去年处理外婆后事时,家人起初对撒海的提议有些犹豫。舅舅觉得应该立块墓碑,逢年过节也好有个祭拜的地方。但当我们翻开外婆的旧相册,看到她二十岁时站在船头的照片——蓝布头巾被风吹得鼓起,身后是翻涌的浪花,眼神里有光。那一刻所有人都沉默了,或许我们都意识到,那个一辈子向往自由的灵魂,本就不该被一方小小的墓碑束缚。

你说人死后的骨灰应该撒进海里-1

撒骨灰的那天没有想象中肃穆。我们租了条小渔船,在老渔民的指引下到了外海。舅舅打开那个素白的陶瓷罐,海风瞬间卷起细碎的骨灰,像一群银白色的蝴蝶扑向海面。母亲突然笑着说:“你外婆年轻时总说想去看看太平洋,现在终于如愿了。”阳光透过云层洒在海面上,波光粼粼的样子,真的像极了外婆年轻时戴过的那串珍珠项链。

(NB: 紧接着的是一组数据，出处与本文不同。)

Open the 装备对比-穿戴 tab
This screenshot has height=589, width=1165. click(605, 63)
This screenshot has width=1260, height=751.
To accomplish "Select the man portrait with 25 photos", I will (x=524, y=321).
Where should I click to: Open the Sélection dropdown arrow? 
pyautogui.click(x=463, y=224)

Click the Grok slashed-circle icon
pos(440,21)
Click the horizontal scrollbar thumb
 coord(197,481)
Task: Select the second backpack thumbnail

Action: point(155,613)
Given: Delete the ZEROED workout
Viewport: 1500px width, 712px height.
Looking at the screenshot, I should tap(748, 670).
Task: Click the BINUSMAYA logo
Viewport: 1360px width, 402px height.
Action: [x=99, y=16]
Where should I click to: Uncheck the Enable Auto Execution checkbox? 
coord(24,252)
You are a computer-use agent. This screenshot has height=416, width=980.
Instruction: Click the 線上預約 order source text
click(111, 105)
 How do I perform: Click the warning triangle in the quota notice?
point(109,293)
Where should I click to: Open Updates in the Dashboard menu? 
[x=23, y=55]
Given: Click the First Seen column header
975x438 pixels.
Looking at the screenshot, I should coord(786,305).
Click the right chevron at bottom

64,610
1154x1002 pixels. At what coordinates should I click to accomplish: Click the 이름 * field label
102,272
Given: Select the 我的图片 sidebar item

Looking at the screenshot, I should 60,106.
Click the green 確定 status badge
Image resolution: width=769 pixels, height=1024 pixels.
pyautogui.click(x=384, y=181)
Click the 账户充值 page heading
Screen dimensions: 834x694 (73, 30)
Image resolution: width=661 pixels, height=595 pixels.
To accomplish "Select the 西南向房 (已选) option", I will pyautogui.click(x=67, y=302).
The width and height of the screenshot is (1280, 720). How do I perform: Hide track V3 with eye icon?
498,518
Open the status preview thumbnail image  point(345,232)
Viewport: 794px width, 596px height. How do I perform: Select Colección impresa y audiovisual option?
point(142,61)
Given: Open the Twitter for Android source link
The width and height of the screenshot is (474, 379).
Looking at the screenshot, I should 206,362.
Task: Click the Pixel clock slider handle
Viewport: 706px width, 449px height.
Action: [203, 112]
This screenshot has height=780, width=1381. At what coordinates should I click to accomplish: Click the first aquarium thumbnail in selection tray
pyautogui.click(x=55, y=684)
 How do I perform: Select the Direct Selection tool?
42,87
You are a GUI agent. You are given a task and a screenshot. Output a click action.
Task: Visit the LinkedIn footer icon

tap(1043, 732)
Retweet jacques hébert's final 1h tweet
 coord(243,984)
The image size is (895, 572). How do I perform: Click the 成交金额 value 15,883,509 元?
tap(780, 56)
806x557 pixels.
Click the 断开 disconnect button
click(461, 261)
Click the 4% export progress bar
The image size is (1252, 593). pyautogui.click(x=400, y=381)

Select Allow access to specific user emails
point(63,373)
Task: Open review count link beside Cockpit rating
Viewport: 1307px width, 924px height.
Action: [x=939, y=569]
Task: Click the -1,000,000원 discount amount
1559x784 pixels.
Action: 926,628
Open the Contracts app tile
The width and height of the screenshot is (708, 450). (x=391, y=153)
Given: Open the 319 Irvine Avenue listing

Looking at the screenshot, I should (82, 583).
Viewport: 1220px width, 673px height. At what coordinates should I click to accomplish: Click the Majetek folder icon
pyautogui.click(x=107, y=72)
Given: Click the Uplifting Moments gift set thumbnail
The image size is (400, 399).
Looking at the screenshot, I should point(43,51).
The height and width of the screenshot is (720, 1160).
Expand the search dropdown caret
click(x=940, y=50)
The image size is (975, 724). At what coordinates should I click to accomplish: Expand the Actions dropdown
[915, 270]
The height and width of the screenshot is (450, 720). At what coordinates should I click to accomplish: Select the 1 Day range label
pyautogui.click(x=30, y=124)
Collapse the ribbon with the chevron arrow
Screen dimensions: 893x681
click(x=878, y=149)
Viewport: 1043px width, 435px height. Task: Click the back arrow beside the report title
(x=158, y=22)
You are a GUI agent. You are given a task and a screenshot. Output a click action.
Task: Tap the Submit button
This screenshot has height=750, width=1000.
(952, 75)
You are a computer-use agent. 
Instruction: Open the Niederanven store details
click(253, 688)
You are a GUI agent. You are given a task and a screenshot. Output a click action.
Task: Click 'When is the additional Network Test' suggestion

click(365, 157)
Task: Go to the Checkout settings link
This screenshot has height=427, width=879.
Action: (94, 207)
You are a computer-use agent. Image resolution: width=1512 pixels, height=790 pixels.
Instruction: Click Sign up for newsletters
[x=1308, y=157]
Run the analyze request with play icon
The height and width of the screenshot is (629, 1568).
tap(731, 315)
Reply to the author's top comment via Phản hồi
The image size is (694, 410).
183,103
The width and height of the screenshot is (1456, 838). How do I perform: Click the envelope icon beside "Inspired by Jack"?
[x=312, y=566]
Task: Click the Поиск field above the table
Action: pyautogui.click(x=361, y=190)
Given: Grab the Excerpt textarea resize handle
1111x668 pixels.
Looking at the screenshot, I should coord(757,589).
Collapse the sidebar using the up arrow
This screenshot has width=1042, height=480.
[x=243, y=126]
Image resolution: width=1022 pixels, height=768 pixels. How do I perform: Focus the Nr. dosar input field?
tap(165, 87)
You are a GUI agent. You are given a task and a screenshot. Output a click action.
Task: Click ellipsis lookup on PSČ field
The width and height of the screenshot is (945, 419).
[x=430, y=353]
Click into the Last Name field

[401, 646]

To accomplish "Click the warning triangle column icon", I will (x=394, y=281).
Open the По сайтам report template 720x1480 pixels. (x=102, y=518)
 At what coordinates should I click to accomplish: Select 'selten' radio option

后来每次去海边,我都会带一小把外婆生前最爱的野菊花。看着花瓣被海浪带走,忽然明白死亡从来不是终点。那些融入大海的骨灰,会随着洋流去往远方,或许会变成某片海域的浮游生物,或许会成为迁徙鱼类的养分,以另一种方式延续着生命。就像外婆常说的,海纳百川,生命也从来不是独立的个体,而是自然循环里的一环。

现在我终于懂得,选择什么样的告别方式,本质上是选择以怎样的姿态留在世界上。有人喜欢墓碑上清晰的名字,有人向往化作春泥的静默,而像外婆这样的人,大概是想成为风,成为浪,成为永恒流动的一部分。每次潮起潮落,都是她在以自己的方式拥抱这个她爱了一辈子的世界。